Gastroesophageal Reflux Induced by Exercise in Healthy Volunteers

Author Affiliations

From the Gastroenterology Section, Department of Medicine, Bowman Gray School of Medicine, Wake Forest University, Winston-Salem, NC.

From the Gastroenterology Section, Department of Medicine, Bowman Gray School of Medicine, Wake Forest University, Winston-Salem, NC.

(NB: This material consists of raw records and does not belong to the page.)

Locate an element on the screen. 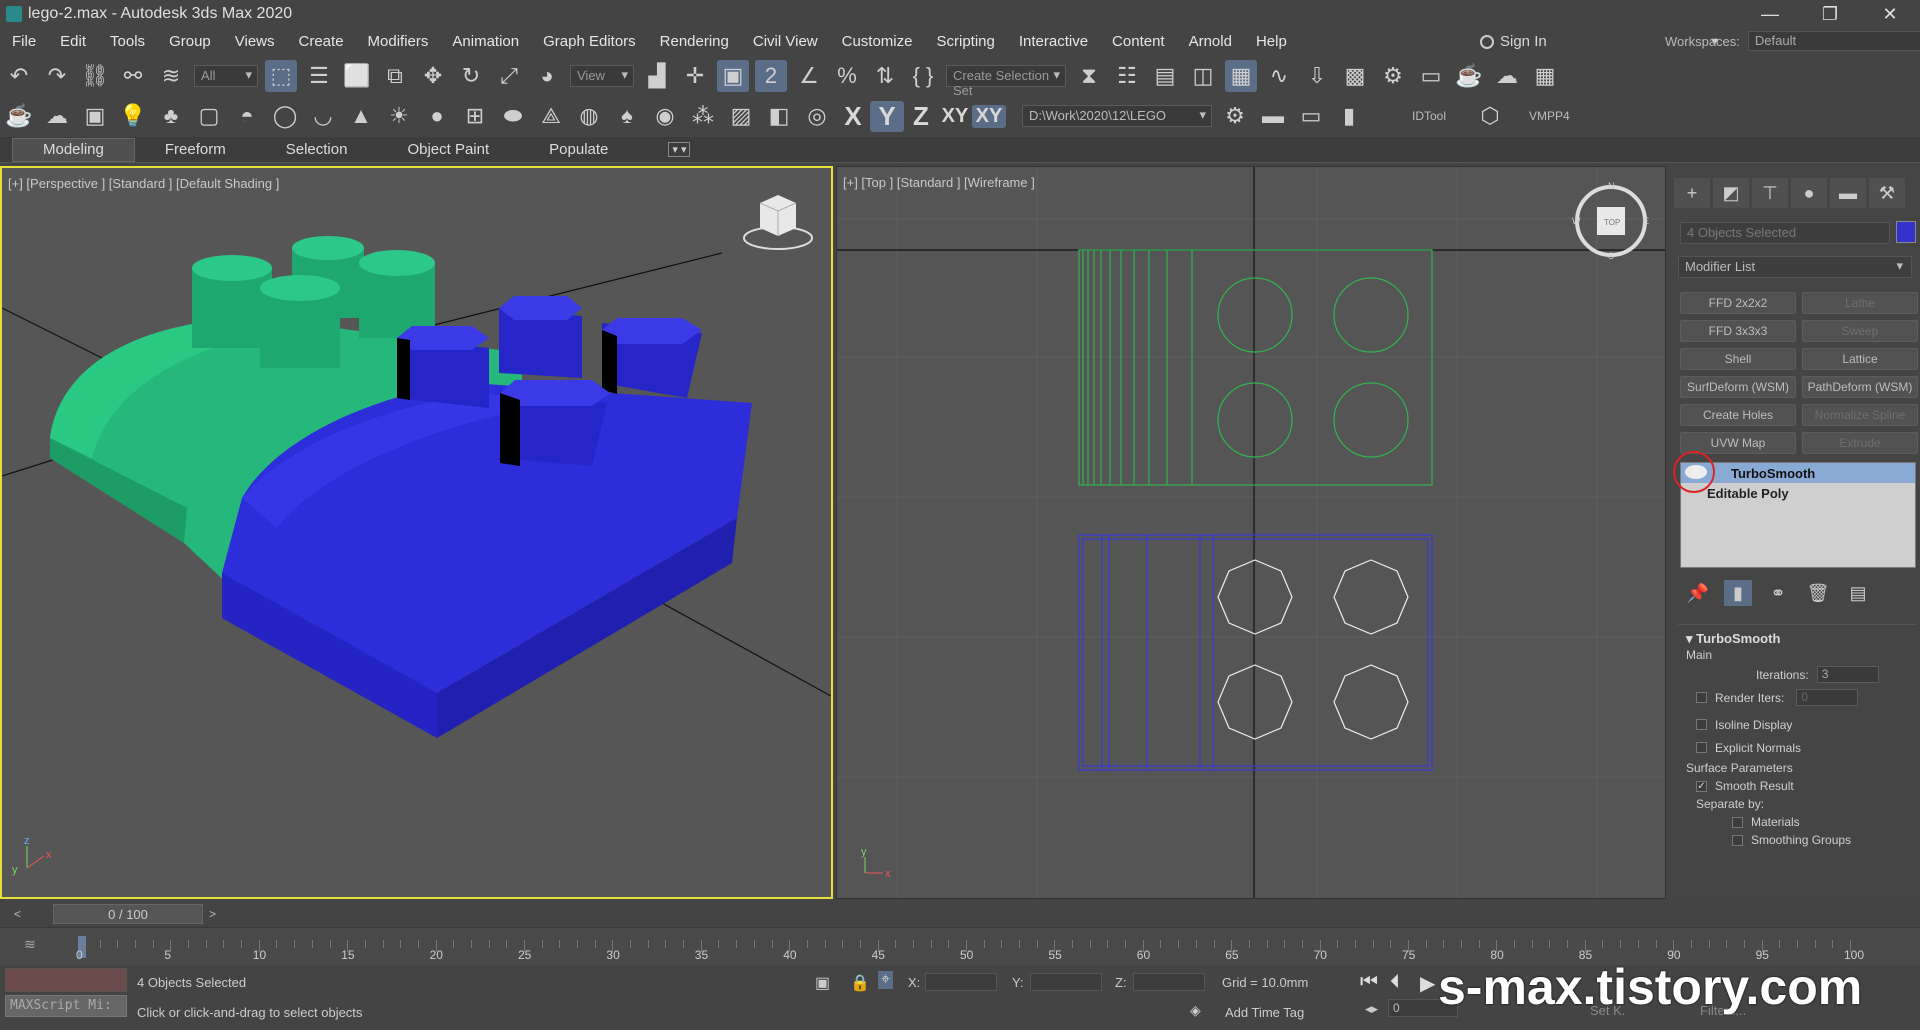 The image size is (1920, 1030). lattice-icon: ⟁ is located at coordinates (551, 116).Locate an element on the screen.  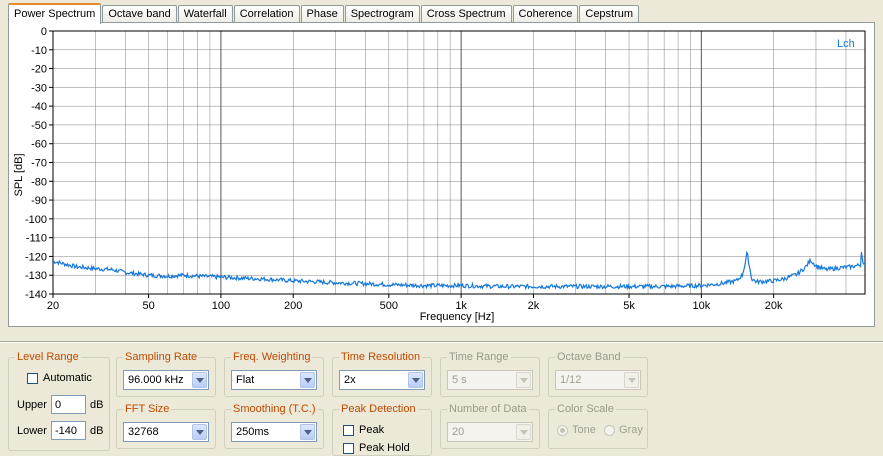
number-of-data-value: 20 is located at coordinates (458, 432). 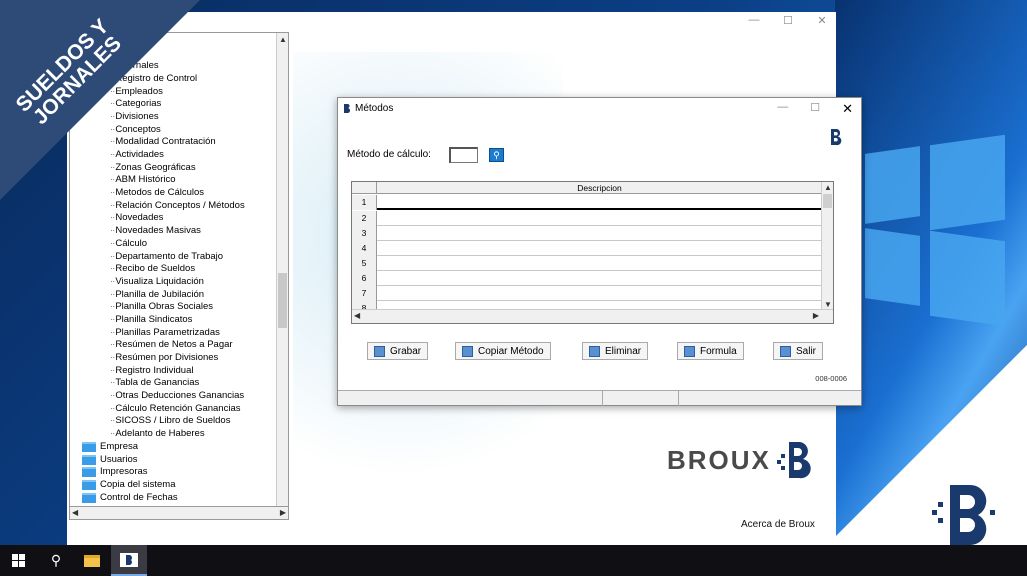 I want to click on tree-folder: Empresa, so click(x=110, y=447). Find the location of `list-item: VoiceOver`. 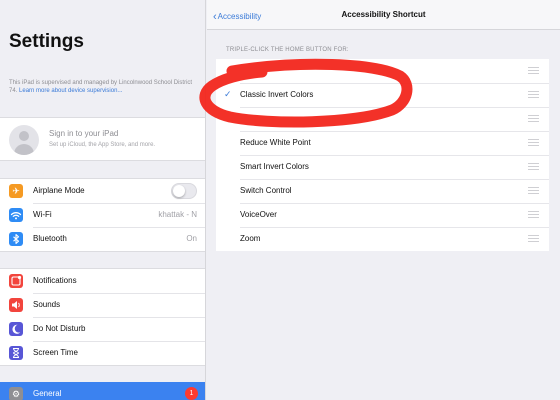

list-item: VoiceOver is located at coordinates (382, 215).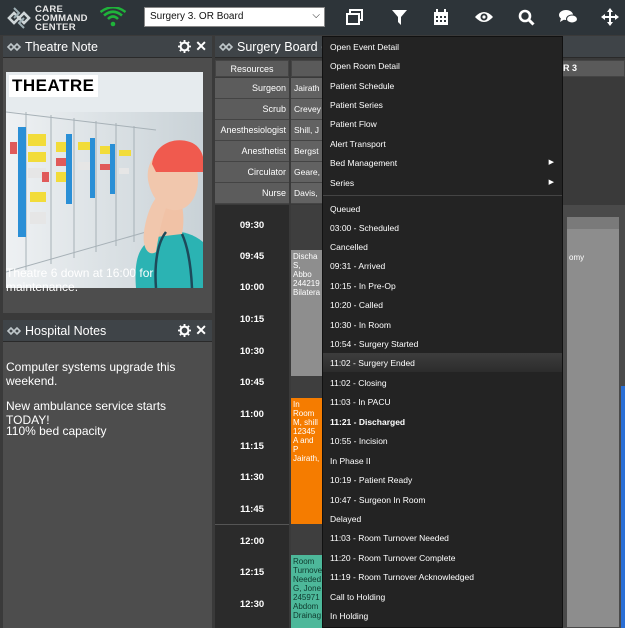  What do you see at coordinates (441, 17) in the screenshot?
I see `calendar-icon` at bounding box center [441, 17].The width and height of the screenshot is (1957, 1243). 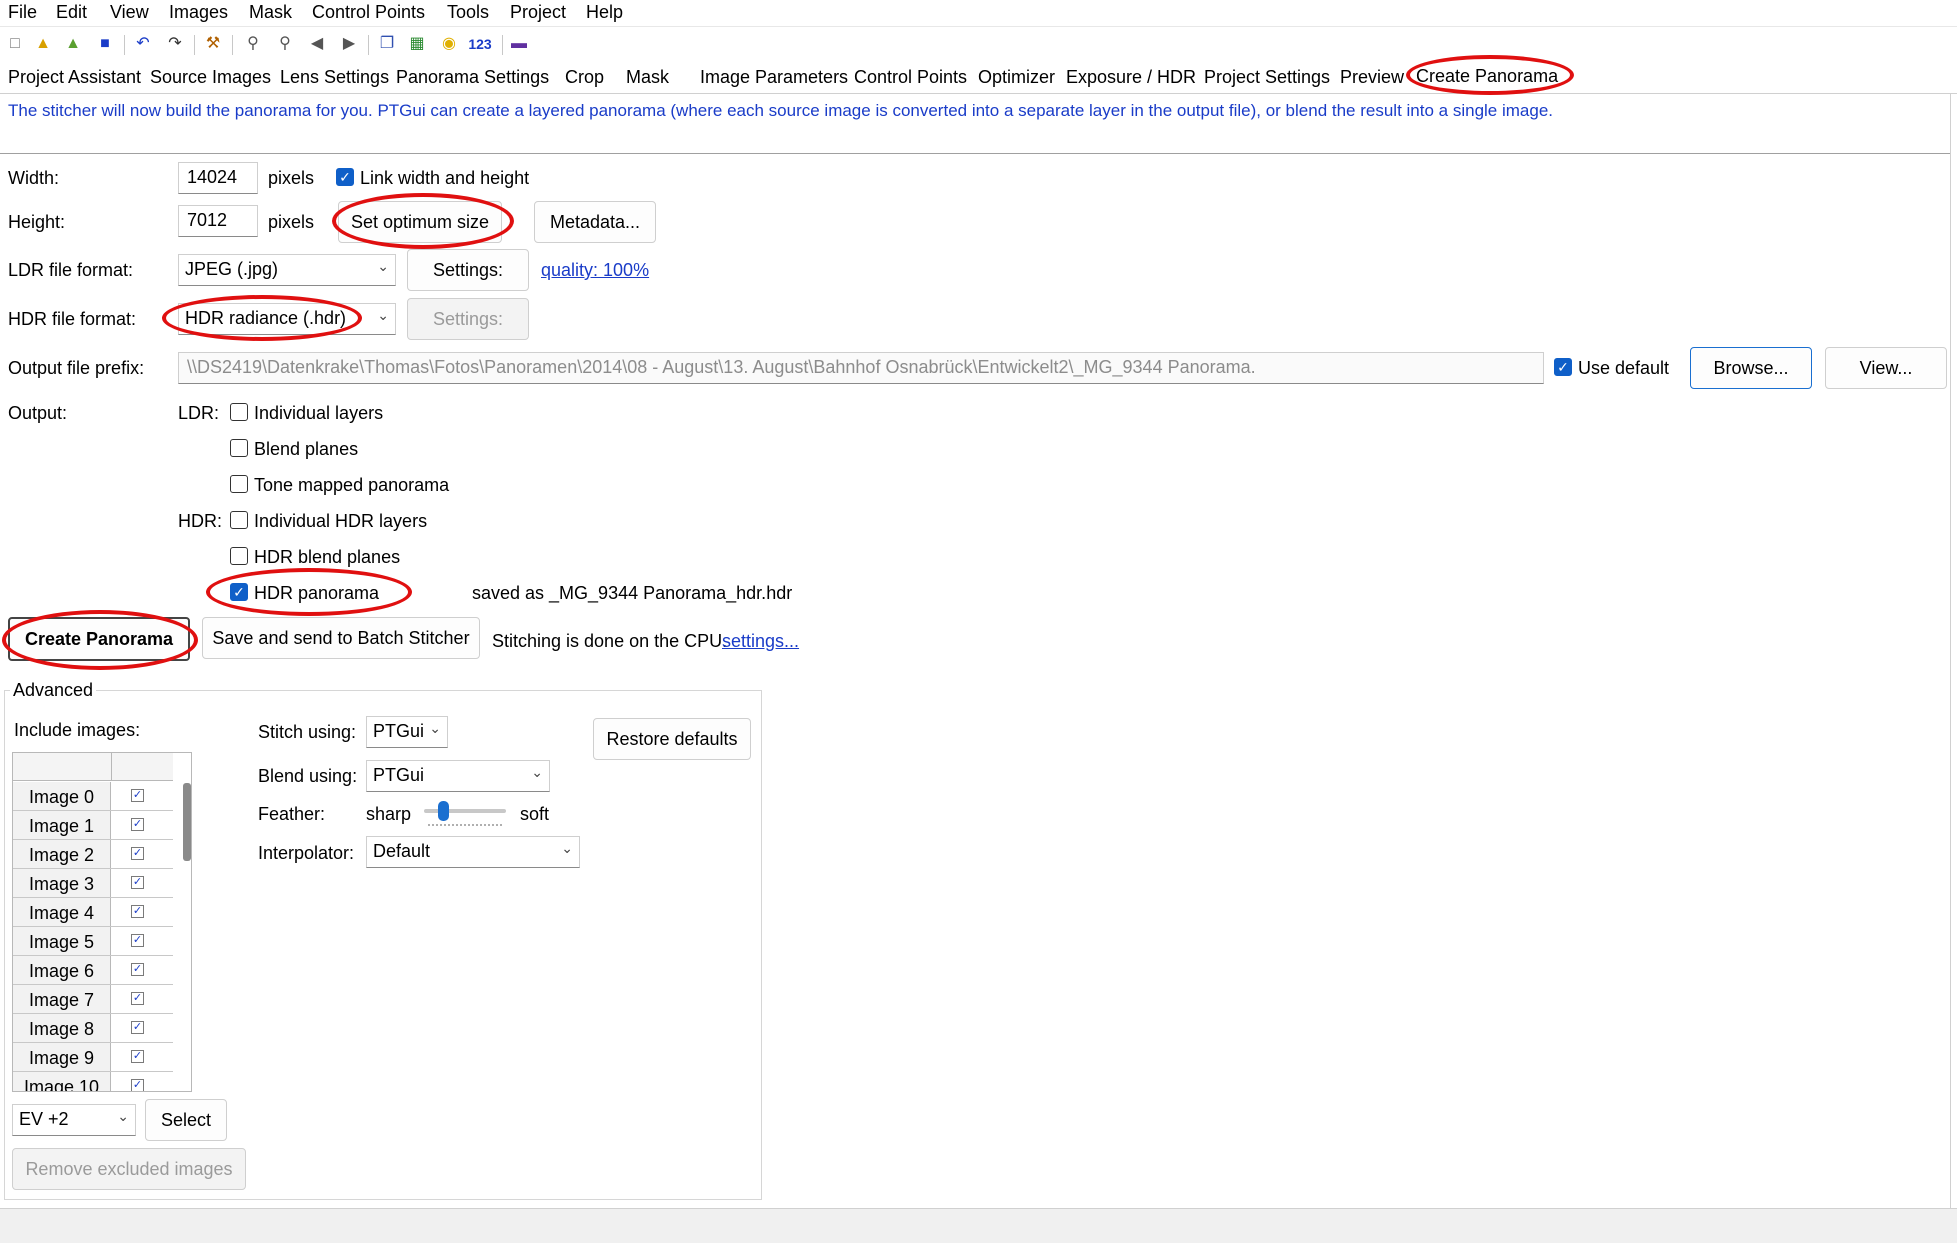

JAMA. 1989;261(24):3599-3601. doi:10.1001/jama.1989.03420240113036
Abstract

The effects of different types of exercise on gastroesophageal reflux were evaluated during fasting and postprandially in 12 asymptomatic volunteers (7 men and 5 women; mean age, 28 years) using an ambulatory intraesophageal pH monitor. The 1-hour exercise period included stationary bicycling (aerobic exercise with little agitation of the body), running (aerobic exercise with a high degree of agitation of the body), and a weight routine (nonaerobic exercise). Each exercise was performed for 15 minutes with 5 minutes of rest between exercises. The weight routine consisted of five different exercises (sit-ups, bench press, sitting arm press, prone leg curls, and sitting leg press) chosen to compare upper-body vs lower-body exercise and supine vs upright position. Each exercise hour was preceded by a 1-hour baseline period on 2 days (fasting and postprandial). The results indicate that vigorous exercise can induce gastroesophageal reflux in normal subjects. Running induced the most reflux, and aerobic exercises with less bodily agitation (bicycle) produced less reflux and may offer an alternate form of exercise for patients with reflux. The weight routine induced gastroesophageal reflux in some subjects, although no particular exercise was associated with more reflux. Postprandial exercise showed a similar pattern of induced gastroesophageal reflux, although of greater amount.